What is expected: Return the following from the records below: each line, word for word, starting with the line that contains "Image resolution: width=1200, height=2576." and going on through the line that contains "2023 (762, 1908)", with nothing outside that range.

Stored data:
Content starts

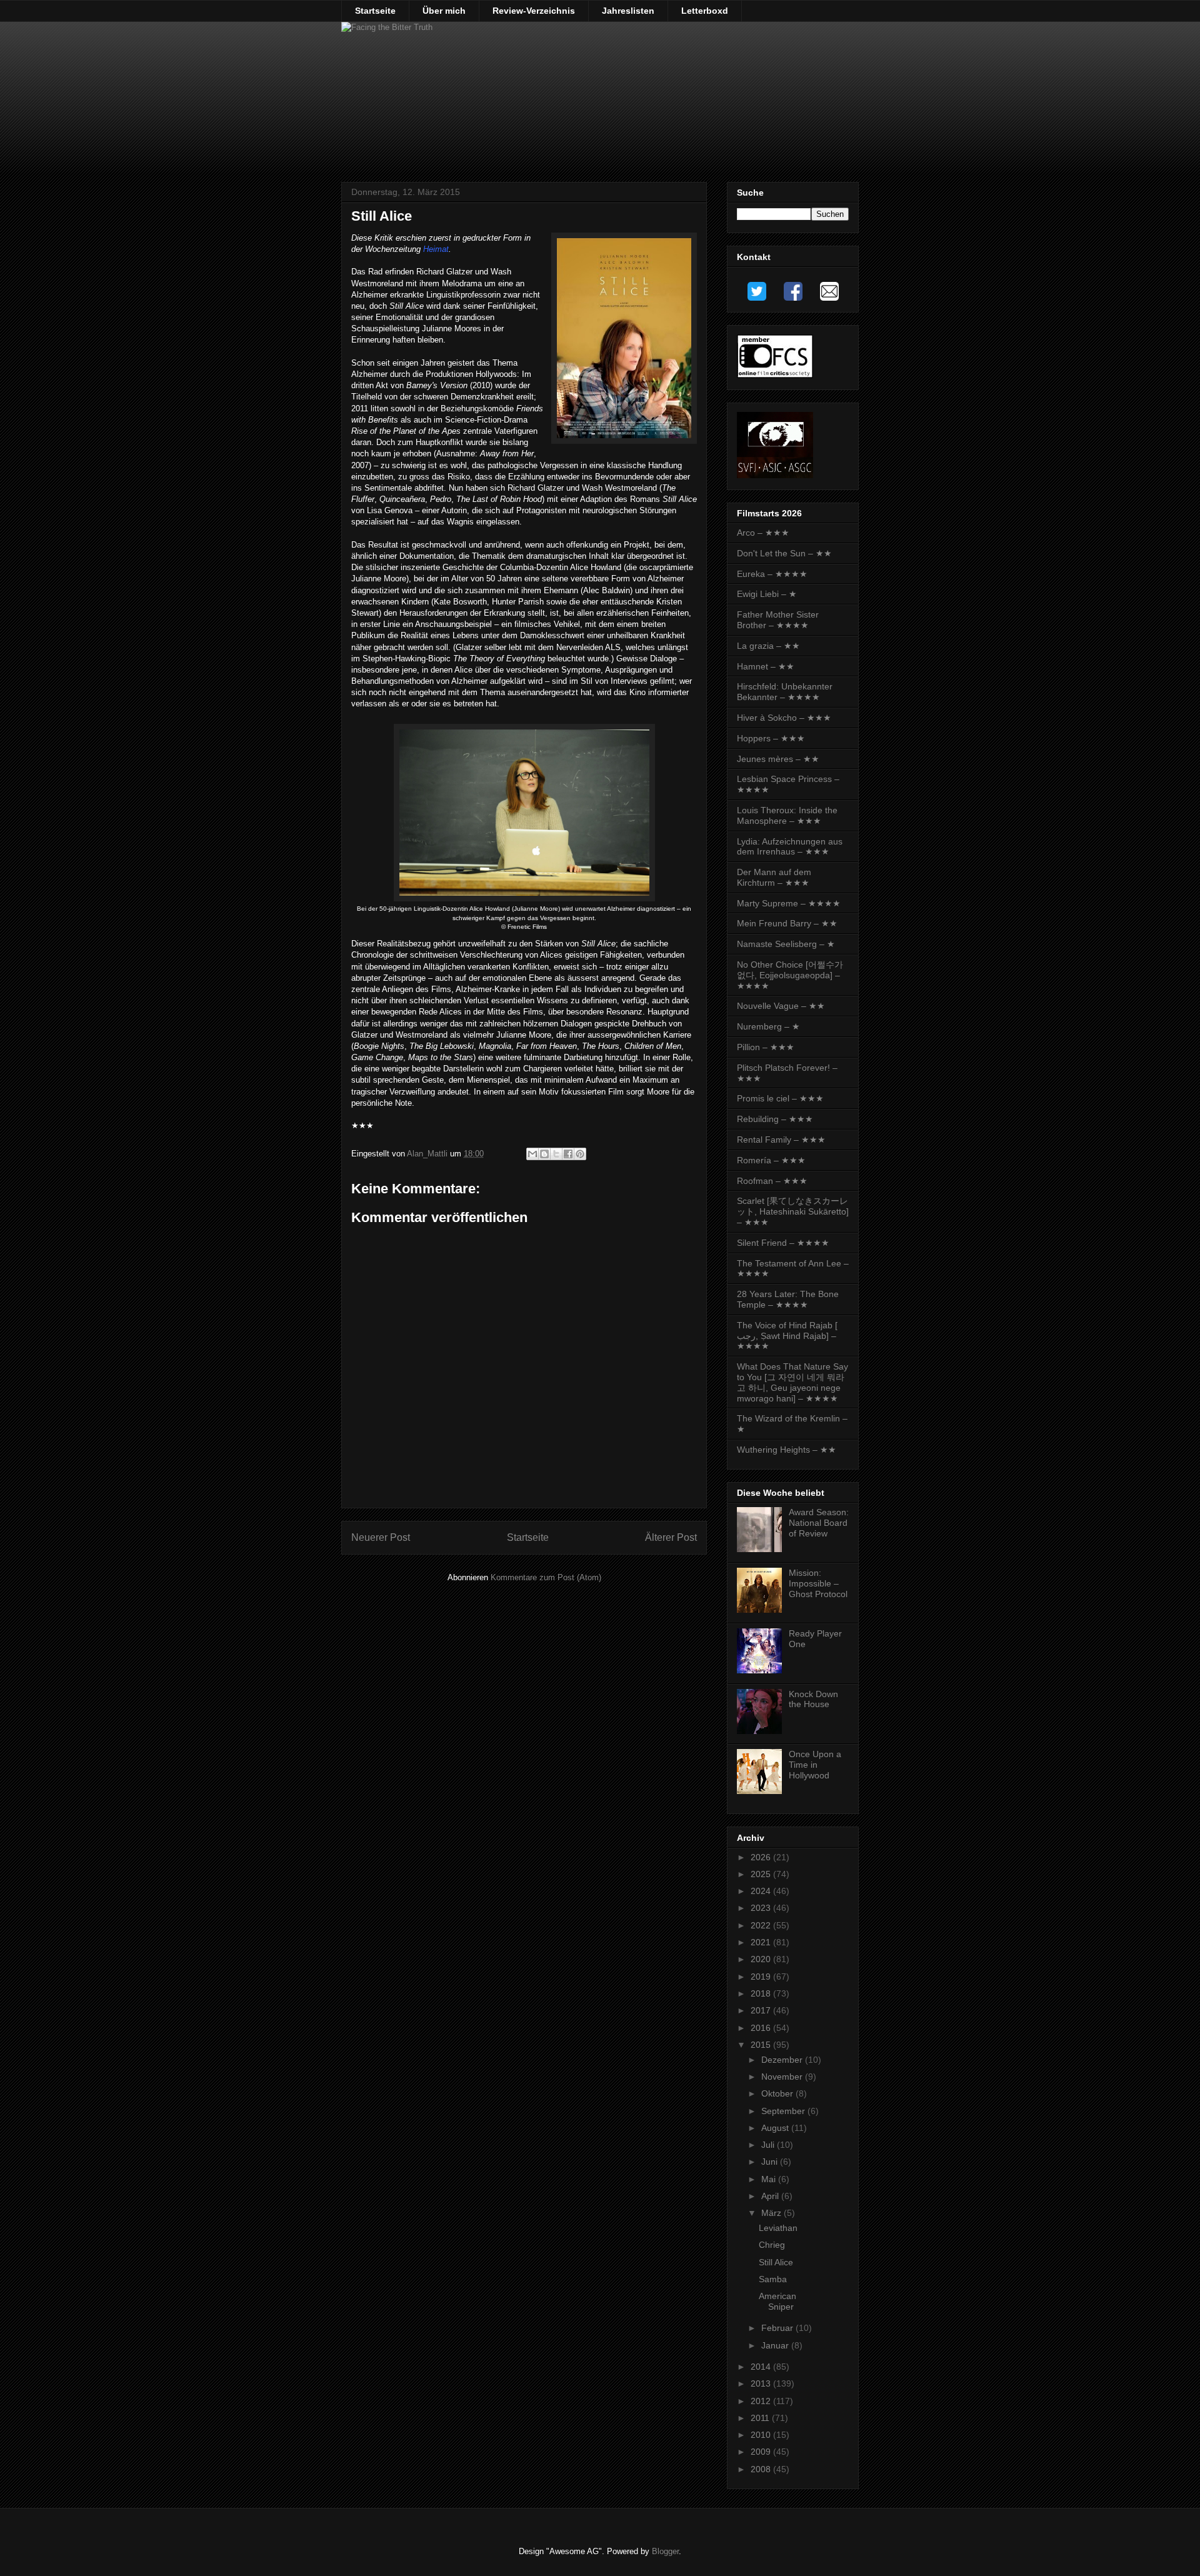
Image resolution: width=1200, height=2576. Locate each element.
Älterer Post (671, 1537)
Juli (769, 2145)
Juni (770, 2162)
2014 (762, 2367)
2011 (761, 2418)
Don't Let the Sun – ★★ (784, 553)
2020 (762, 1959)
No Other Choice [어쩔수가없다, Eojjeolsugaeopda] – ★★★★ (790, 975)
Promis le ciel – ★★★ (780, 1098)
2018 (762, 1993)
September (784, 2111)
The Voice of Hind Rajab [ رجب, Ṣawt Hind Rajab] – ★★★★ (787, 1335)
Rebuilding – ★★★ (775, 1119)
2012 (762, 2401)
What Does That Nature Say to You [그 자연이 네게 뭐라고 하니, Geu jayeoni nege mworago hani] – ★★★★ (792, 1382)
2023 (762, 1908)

Content ends
Content starts

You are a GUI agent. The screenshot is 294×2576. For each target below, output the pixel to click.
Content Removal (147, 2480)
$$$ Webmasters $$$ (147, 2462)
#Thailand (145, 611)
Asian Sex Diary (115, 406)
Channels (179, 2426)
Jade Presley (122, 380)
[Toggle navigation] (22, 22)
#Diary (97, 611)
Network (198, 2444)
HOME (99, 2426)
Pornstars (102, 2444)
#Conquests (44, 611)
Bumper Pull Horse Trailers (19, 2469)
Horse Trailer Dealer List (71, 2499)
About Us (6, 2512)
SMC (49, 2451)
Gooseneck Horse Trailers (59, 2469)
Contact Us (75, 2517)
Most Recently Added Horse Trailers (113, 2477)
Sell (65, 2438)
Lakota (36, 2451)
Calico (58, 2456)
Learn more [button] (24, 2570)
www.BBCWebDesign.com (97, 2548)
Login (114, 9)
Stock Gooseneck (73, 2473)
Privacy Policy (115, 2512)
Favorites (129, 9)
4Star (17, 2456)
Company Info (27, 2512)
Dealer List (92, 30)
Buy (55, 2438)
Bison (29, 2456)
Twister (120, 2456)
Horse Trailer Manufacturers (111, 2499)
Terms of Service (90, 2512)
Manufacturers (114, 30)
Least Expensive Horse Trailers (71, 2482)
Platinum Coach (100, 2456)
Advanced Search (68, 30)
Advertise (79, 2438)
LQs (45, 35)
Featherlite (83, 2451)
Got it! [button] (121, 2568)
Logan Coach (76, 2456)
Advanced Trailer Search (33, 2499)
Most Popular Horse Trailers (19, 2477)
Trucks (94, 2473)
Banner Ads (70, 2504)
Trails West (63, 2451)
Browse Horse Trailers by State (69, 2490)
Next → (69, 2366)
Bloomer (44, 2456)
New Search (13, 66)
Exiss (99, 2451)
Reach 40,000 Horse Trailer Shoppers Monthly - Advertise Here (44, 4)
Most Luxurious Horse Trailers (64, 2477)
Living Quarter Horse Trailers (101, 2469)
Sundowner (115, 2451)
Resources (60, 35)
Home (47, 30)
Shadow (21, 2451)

Content ends
Content starts

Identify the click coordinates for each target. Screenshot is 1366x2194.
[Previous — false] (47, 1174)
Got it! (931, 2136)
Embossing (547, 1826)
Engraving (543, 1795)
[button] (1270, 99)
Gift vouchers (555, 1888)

Content ends

Completed exercise:
Image resolution: width=1200, height=2576. Locate each element.
Älterer Post (671, 1537)
Juli (769, 2145)
Juni (770, 2162)
2014 (762, 2367)
2011 (761, 2418)
Don't Let the Sun – ★★ (784, 553)
2020 (762, 1959)
No Other Choice [어쩔수가없다, Eojjeolsugaeopda] – ★★★★ (790, 975)
Promis le ciel – ★★★ (780, 1098)
2018 (762, 1993)
September (784, 2111)
The Voice of Hind Rajab [ رجب, Ṣawt Hind Rajab] – ★★★★ (787, 1335)
Rebuilding – ★★★ (775, 1119)
2012 (762, 2401)
What Does That Nature Say to You [그 자연이 네게 뭐라고 하니, Geu jayeoni nege mworago hani] – ★★★★ (792, 1382)
2023 (762, 1908)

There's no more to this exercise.